A couple things about this first popularity result: it includes all movies, worldwide, and includes movies made between 1891 and 2019. A useful list, but is this a popularity list that someone would expect to see as soon as they enter the site? Probably not. A lot of US-based users, for instance, probably think Hollywood when they think movies, and don’t want to be returned foreign flicks (The Chaos Class is a Turkish comedy) and maybe would be confused if a silent movie from 1891 was recommended right after Avengers: Endgame or Lion King.

Fortunately, this problem is easily solved through further filtering. For instance, here’s another popularity chart accounting for movies only released in 1990 or later. Note that because I’m changing the shape of my initial set, the thresholds for my qualified movies will change. In this case, my threshold of total votes changed from 7,691 to 11,707 votes, and I looked at movies with an unweighted average rating of 6.13 or above.

Top 12 ‘popular’ movies from 1990 on

We can also choose to filter further, creating popularity lists for unique countries, directors, actors, genres, languages, and more, making sure to change the thresholds accordingly each time.

For these filters, in python, since often you’ll have in your dataframe several items per feature (eg: The Dark Knight has action, crime, drama, and thriller all attributed as genres) a solution is using pandas.DataFrame.stack, which will allow you to then include all movies, filtered by only one subset of your target feature.

Top 10 movies for Japanese language and top 10 movies for Comedy

Overall, popularity or Top N lists are a great starting point for recommendation systems, whether you’re compiling them for a personal blog or movie recommendations, with some key points to keep in mind:

By default, Top N lists might not return the metrics you want. For film buffs or critics looking for their next diamond in the rough, a popularity chart is not going to cut it. It returns the popular, and the known. Remember the kernel density estimate plot above, with the long tail?

* **What is asked**
Name every movie title that the text on movie popularity lists mentions.

* **Available data**
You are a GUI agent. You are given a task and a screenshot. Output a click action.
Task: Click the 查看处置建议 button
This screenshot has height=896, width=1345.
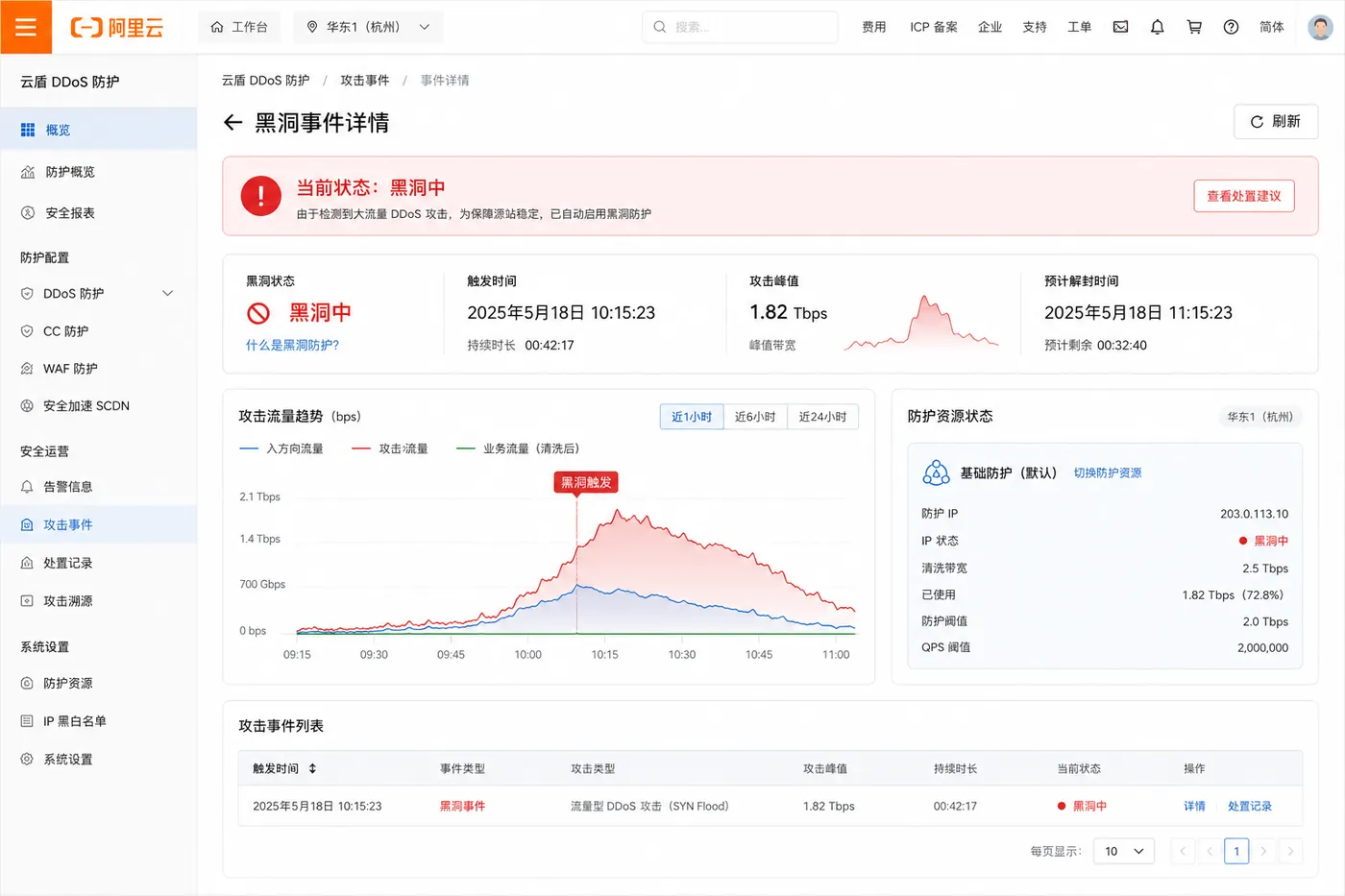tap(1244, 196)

* **Output for this task**
The Chaos Class, Avengers: Endgame, Lion King, The Dark Knight